**About this task:**
If a line below includes the string "menu", copy it.

**Source information:**
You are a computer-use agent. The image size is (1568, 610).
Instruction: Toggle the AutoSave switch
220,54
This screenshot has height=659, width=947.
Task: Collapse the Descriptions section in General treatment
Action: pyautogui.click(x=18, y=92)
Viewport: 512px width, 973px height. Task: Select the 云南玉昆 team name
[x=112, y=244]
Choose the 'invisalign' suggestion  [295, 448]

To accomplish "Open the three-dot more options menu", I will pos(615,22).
--
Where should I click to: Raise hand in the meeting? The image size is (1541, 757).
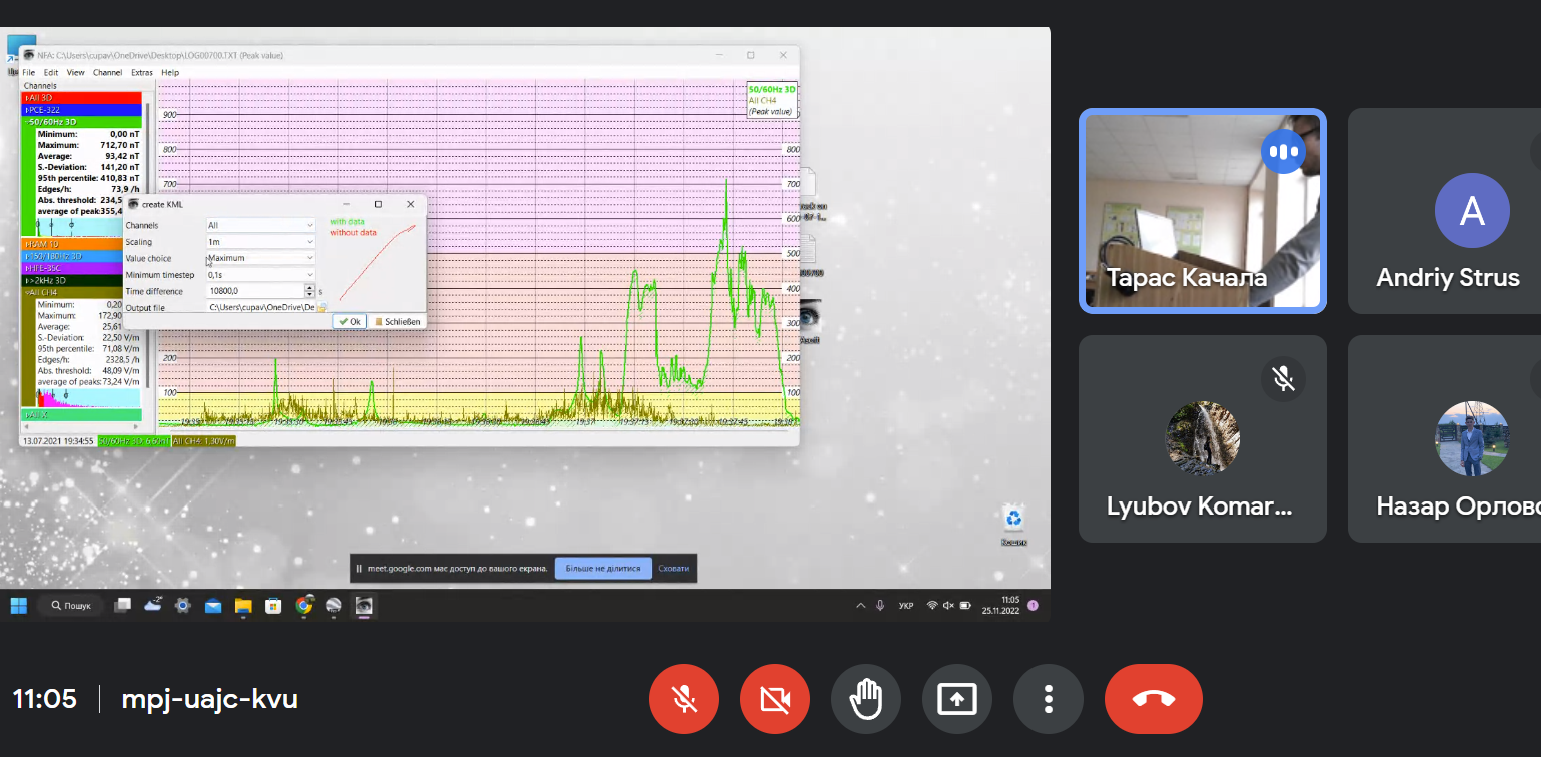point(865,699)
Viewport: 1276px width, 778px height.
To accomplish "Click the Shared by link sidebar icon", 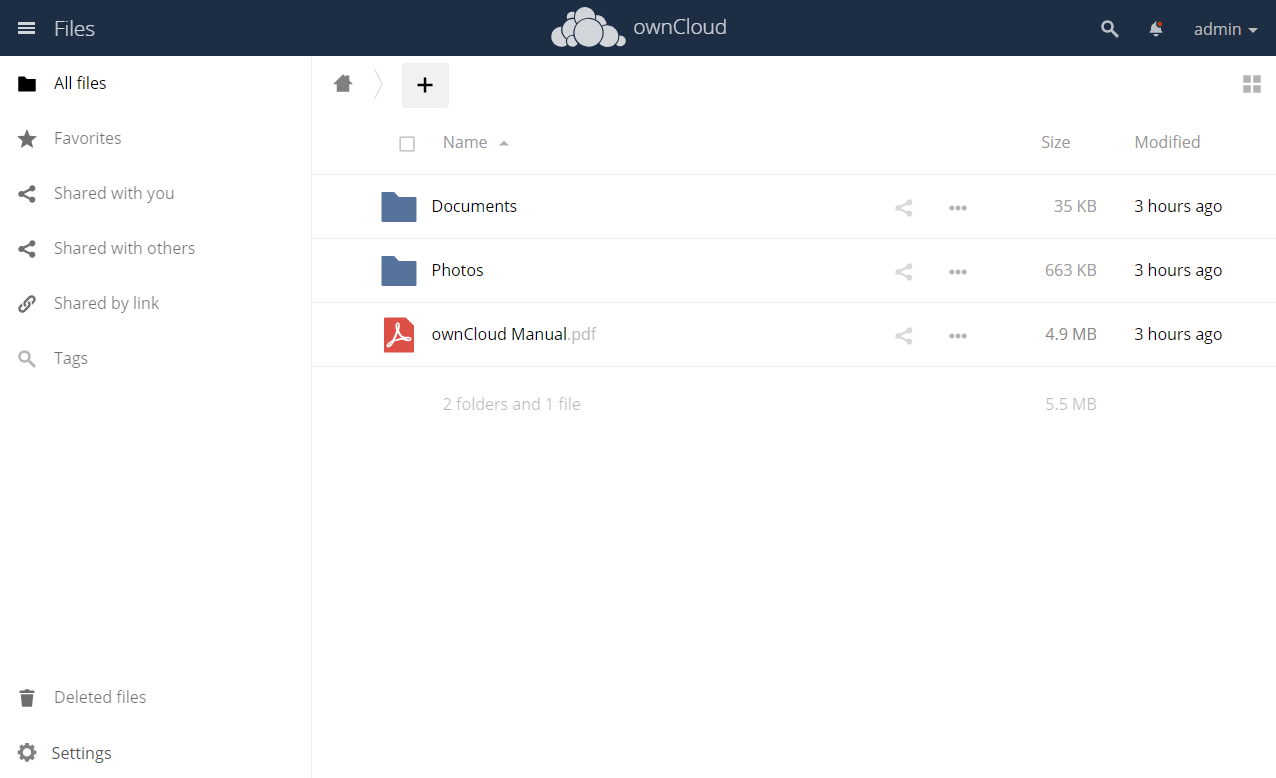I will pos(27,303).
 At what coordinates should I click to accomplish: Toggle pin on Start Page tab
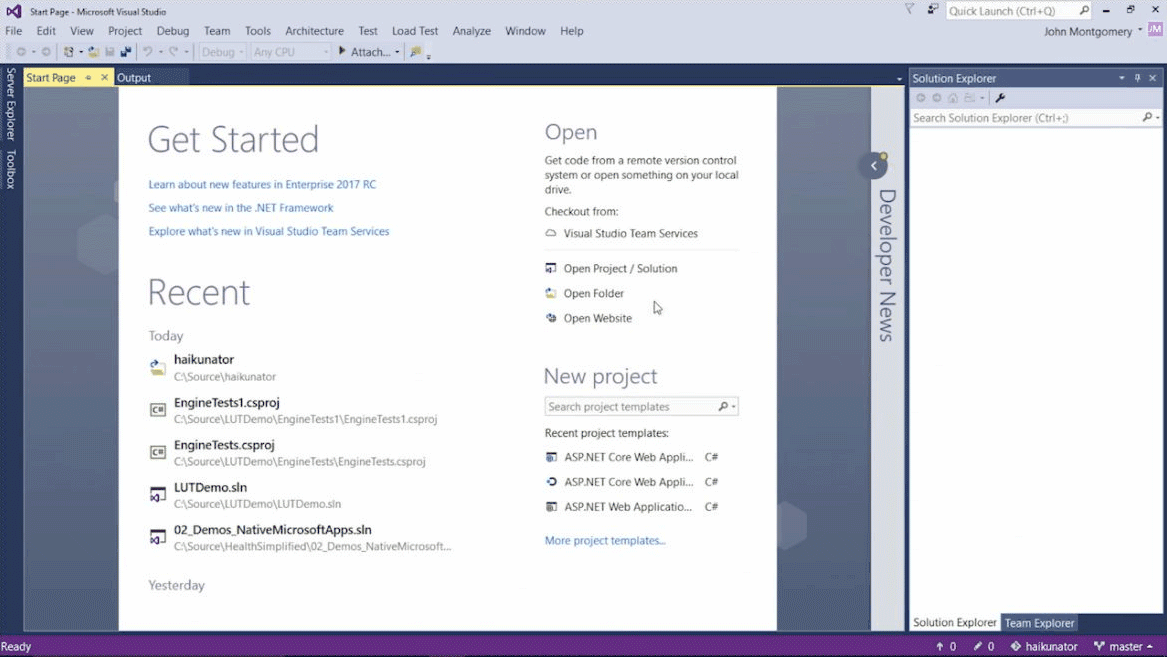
--
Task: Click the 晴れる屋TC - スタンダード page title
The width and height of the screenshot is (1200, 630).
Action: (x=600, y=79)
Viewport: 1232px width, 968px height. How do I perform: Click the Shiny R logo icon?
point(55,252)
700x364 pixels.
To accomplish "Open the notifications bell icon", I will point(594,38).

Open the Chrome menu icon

**Exercise result:**
To accomplish "Open the three-dot more options menu", I will pos(615,22).
Open the Chrome menu icon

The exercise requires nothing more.